Study questions ::
(a) In the Space Lady profile, where did Schneider and her first husband make their home after he was drafted?
(b) Summarize the Space Lady profile in two sentences.
(c) What are all the song titles named in the Space Lady profile?

There’s no one quite like the Space Lady. Susan Dietrich Schneider left her small Colorado hometown in the ’60s for San Francisco, where she met her first husband Joel. When he was drafted in the Vietnam War, they retreated into the wilderness of Northern California, making their home in a cave atop Mount Shasta. The couple had three children, and to support her family, Schneider—AKA the Space Lady—would busk on the streets and subways of San Francisco and Boston throughout the ’70s and ’80s.
Sporting her signature winged valkyrie helmet, she’d perform celestial, electronic interpretations of classic rock songs like Steppenwolf’s “Born to Be Wild” and the Electric Prunes’ “I Had Too Much to Dream Last Night,” singing through an echo unit and plugging her Casio keyboard into a phase-shifter pedal. On “Ghost Riders in the Sky,” she howls “yippie-yi-yay” like a space-bound cowboy wrangling the constellations into their proper places, while iconic tracks like “Synthesize Me”—a psychedelic original written by Joel—are made great by burbling spaceship bleep-bloops and her placid, Joni Mitchell-esque vocals, which sound like they’re echoing, as she sings, “from a strange planet a zillion light-years away, through a black hole across the Milky Way.”

Input data ::
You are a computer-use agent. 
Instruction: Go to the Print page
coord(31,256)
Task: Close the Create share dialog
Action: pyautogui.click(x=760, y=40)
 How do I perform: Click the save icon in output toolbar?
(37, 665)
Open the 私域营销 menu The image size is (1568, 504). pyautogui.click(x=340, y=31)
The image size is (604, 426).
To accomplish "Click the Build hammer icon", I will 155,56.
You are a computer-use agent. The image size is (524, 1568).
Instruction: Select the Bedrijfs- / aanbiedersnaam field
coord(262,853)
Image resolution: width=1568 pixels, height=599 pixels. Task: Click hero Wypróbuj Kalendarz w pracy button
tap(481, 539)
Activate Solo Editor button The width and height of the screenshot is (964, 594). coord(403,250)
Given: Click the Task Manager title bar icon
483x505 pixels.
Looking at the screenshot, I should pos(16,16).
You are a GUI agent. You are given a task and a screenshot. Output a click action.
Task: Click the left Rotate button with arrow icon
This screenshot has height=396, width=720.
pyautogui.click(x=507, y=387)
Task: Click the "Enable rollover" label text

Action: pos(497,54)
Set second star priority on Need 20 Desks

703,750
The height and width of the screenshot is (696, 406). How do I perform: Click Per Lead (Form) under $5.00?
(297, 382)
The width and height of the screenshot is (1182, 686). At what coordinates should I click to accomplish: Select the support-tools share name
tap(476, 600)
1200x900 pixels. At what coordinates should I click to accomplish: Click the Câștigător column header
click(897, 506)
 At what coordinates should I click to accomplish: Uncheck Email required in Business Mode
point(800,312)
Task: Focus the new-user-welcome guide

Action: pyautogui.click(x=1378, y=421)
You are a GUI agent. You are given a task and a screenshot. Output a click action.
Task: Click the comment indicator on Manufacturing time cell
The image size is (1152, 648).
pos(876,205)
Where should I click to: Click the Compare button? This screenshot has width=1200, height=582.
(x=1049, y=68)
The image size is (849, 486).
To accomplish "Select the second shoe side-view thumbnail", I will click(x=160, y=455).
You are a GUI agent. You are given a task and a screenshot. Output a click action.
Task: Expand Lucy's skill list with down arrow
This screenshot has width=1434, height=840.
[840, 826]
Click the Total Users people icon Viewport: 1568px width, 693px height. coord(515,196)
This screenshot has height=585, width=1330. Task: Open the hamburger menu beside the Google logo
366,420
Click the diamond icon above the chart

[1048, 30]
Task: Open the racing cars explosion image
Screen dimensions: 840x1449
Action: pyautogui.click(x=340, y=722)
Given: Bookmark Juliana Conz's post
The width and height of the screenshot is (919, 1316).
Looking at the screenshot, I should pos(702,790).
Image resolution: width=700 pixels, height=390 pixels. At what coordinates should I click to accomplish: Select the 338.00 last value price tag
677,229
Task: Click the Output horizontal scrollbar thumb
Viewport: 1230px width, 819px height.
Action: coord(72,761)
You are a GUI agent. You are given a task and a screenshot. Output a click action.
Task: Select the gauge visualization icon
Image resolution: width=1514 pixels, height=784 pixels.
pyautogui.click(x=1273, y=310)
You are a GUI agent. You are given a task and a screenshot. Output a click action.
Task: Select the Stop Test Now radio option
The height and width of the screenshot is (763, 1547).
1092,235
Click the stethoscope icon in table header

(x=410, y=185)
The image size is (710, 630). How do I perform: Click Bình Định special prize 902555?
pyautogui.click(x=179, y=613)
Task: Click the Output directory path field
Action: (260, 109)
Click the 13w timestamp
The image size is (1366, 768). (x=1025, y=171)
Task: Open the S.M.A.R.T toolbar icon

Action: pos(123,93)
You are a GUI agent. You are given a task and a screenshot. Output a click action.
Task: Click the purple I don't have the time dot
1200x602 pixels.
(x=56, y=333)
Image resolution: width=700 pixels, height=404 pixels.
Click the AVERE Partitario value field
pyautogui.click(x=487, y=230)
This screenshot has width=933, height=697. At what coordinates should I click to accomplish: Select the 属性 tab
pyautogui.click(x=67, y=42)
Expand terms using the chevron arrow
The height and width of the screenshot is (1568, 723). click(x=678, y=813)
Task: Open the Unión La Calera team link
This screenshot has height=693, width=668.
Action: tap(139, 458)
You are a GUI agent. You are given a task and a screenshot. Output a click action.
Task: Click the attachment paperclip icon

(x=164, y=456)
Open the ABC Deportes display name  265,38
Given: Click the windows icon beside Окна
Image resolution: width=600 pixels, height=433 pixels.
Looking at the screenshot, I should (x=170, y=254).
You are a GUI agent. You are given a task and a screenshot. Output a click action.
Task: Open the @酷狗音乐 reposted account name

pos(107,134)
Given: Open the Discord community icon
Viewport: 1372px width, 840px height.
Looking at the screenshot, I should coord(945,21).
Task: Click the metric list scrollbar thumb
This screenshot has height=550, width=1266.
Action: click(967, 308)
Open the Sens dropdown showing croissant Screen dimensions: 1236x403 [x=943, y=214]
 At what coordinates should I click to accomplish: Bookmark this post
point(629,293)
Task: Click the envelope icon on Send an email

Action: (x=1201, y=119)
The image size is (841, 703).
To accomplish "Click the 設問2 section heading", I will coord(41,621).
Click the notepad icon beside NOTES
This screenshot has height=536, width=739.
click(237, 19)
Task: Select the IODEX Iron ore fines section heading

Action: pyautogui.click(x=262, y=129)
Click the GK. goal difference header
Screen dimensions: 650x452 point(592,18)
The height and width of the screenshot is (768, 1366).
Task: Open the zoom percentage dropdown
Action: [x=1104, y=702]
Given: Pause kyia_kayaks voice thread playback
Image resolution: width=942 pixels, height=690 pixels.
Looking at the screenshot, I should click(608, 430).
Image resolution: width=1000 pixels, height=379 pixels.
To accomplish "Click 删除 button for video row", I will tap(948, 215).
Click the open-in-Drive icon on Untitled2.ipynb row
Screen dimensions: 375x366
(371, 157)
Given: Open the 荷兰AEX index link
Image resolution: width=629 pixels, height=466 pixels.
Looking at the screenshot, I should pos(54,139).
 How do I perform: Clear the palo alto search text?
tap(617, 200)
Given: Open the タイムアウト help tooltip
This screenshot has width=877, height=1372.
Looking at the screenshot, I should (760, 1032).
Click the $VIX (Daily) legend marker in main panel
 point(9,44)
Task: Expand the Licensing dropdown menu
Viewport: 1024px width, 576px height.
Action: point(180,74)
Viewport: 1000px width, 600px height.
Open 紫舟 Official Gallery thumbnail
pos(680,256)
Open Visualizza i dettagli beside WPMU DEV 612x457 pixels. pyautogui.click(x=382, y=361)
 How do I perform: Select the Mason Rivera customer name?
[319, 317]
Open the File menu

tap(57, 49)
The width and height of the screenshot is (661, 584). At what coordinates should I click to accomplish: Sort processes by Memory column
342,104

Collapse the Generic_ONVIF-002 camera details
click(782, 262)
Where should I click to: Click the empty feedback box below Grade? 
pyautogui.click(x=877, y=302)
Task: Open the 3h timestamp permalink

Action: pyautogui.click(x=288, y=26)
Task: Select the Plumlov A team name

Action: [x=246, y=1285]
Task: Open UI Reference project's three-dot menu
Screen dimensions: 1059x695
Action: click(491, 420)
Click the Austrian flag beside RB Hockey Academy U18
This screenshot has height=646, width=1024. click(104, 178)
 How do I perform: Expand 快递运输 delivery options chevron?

Answers per task ::
(a) In a cave atop Mount Shasta, in the wilderness of Northern California.

(b) Susan Dietrich Schneider, known as the Space Lady, left her small Colorado hometown for San Francisco in the '60s, retreated with her first husband Joel to a cave atop Mount Shasta after he was drafted, and busked in San Francisco and Boston through the '70s and '80s to support their three children. Wearing her signature winged valkyrie helmet, she performed celestial, electronic interpretations of classic rock songs, singing through an echo unit and plugging her Casio keyboard into a phase-shifter pedal.

(c) "Born to Be Wild," "I Had Too Much to Dream Last Night," "Ghost Riders in the Sky," and "Synthesize Me"